**EXERCISE DIRECTIONS:**
Could you set down the lines below, from the one containing "Image resolution: width=523" through the final line, exactly as written?

**SUPPLIED MATERIAL:**
- - -

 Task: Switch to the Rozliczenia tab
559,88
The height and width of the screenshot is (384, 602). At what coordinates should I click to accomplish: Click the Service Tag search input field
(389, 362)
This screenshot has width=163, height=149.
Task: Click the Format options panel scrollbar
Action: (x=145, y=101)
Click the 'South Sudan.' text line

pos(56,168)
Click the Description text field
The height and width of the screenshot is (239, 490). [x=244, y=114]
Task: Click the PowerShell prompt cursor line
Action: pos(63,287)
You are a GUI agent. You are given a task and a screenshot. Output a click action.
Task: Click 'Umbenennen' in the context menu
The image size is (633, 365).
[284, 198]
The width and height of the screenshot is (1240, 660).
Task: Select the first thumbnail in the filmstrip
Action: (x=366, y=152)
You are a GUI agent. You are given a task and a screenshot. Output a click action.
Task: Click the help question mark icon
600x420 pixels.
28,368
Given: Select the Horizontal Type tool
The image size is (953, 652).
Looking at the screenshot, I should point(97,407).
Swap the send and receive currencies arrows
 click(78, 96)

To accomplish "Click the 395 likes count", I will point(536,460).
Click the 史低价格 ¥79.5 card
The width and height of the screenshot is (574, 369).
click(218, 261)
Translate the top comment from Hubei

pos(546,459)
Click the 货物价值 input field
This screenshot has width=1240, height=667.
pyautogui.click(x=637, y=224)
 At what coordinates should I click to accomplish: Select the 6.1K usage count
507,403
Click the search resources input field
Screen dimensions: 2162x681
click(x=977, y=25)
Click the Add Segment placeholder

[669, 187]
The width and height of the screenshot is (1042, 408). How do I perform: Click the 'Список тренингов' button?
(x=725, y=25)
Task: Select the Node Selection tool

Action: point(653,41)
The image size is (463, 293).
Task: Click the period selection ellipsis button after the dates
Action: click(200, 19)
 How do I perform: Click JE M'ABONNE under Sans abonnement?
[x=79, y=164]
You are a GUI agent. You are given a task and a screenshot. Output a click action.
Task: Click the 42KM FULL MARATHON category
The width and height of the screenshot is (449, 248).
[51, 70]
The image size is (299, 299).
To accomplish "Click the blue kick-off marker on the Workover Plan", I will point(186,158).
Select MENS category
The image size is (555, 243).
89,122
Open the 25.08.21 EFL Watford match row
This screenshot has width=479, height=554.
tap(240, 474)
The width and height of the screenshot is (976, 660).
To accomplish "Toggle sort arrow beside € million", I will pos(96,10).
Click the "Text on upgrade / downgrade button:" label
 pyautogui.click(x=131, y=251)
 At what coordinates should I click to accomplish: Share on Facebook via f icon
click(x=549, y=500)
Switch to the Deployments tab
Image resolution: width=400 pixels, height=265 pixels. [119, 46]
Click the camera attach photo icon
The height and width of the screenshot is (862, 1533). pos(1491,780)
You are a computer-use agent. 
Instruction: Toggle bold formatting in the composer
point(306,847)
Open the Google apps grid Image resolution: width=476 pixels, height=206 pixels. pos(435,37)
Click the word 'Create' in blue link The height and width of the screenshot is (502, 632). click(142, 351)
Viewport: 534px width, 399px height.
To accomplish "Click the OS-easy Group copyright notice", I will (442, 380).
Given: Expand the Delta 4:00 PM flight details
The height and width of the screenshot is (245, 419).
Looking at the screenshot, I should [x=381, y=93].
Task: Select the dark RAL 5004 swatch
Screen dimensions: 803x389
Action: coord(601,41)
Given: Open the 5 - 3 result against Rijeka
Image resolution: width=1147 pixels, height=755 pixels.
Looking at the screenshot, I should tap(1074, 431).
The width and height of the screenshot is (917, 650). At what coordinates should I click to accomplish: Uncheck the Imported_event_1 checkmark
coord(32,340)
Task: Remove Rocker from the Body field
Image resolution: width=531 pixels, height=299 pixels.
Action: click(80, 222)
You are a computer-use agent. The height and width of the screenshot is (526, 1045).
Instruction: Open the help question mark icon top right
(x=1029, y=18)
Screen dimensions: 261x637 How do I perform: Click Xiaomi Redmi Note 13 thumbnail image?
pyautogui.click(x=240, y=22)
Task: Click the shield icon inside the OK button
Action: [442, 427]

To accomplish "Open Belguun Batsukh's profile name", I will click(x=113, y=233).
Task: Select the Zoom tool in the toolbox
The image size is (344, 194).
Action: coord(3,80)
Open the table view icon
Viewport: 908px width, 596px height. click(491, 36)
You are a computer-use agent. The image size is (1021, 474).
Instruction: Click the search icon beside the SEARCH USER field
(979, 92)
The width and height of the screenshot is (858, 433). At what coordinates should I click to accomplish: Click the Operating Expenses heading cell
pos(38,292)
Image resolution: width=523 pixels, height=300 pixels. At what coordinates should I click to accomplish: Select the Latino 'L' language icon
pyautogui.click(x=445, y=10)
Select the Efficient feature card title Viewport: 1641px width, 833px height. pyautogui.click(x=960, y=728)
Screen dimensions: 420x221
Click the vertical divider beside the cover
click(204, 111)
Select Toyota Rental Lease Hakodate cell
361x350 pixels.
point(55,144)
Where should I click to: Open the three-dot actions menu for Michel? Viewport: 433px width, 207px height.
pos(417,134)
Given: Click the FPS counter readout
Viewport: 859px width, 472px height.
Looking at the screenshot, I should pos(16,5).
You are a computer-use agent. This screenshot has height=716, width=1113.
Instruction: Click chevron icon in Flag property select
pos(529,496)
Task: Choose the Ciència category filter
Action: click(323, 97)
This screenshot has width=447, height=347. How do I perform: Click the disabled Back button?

- - -

**WRITTEN REPLY:**
Image resolution: width=523 pixels, height=300 pixels. At what coordinates should I click to accomplish: Select the Latino 'L' language icon
pyautogui.click(x=445, y=10)
Select the Efficient feature card title Viewport: 1641px width, 833px height. pyautogui.click(x=960, y=728)
Screen dimensions: 420x221
Click the vertical divider beside the cover
click(204, 111)
Select Toyota Rental Lease Hakodate cell
361x350 pixels.
point(55,144)
Where should I click to: Open the three-dot actions menu for Michel? Viewport: 433px width, 207px height.
pos(417,134)
Given: Click the FPS counter readout
Viewport: 859px width, 472px height.
Looking at the screenshot, I should pos(16,5).
You are a computer-use agent. This screenshot has height=716, width=1113.
Instruction: Click chevron icon in Flag property select
pos(529,496)
Task: Choose the Ciència category filter
Action: click(323, 97)
This screenshot has width=447, height=347. How do I perform: Click the disabled Back button?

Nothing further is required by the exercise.